+++ Quoted text +++
Two years ago today, it was a Thursday…and I woke up to a series of phone calls that changed my life, forever. I still can’t believe that I have gone this long without seeing your face. I now understand why I had that overwhelming urge to tell you that I loved you the night before…and boy, am I glad that I did. I am so glad that I made sure to tell you so much. I’m so glad that we were so close and I spent every minute with you possible. That also makes it so much harder.
What makes it easier for me, is knowing that it was at the fault of no one at all that we lost you..the fact that, you started your life with our parents believing that they would never even take you home alive. The fact that, you had such a short life expectancy, and you well outlived that.
It helps me, knowing that you are out of all your pain, that you saw and felt constantly. For I know, that every feeling of sadness that I have is pure selfishness. And I am not putting myself down for that. If there was ever a moment in my life where I deserved to be selfish, it is in, missing you. But, that’s also my biggest help moving on. The fact that all of those feelings, every last one of them…are feelings of selfishness because, I miss you and want you in my life, physically. I know you are in a far better place now and you are no longer enduring constant pain. But, no one in this world will ever be able to replace my funny, one of a kind, big/little brother.
+++
# Complete the following:
[1] In the letter to a late brother, what day of the week was it two years ago?
[2] Translate into Spanish this sentence from the letter to a late brother: "I still can’t believe that I have gone this long without seeing your face."
[3] Write the next few sentences of the letter to a late brother, following on from its last line.
+++ Data +++
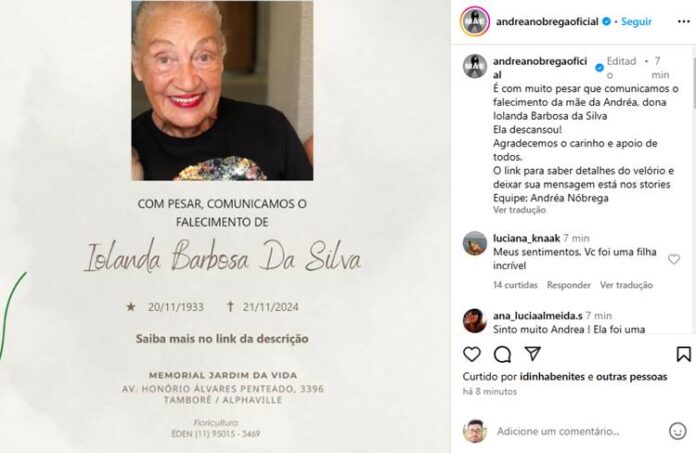
Task: Translate the caption via Ver tradução
Action: click(519, 210)
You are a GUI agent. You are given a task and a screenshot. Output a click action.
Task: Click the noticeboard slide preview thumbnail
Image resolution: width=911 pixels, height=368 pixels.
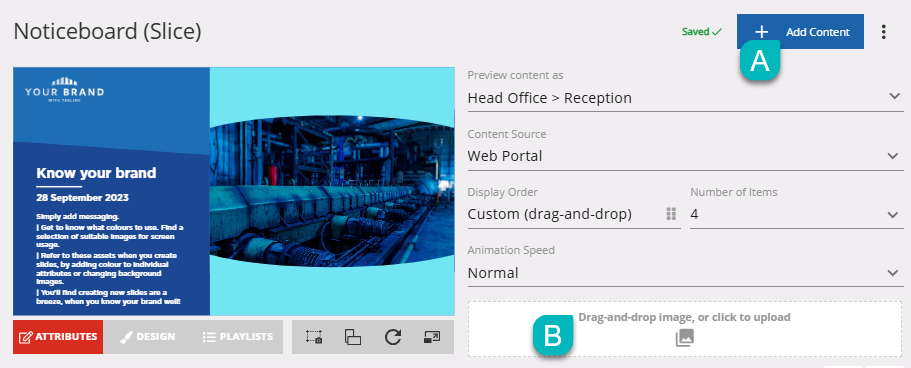(234, 191)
+++
# Per-task answers:
[1] Thursday.

[2] Todavía no puedo creer que haya pasado tanto tiempo sin ver tu cara.

[3]
I just ask that you remain with us everyday. I want you to watch over mom and dad. I need you to be there while your niece is growing up. Don’t think for a second that, I’ll make being my big brother any easier, just because you are now in the after life. Please know that no one will ever take your place and my children will know their Uncle Martin, as well as possible. I know you are here with us because, every time I ask Blayden where Uncle Martin is, he reaches for your urn or your picture. That still gets me.

I love you with all my soul & I miss you every day, Bubba.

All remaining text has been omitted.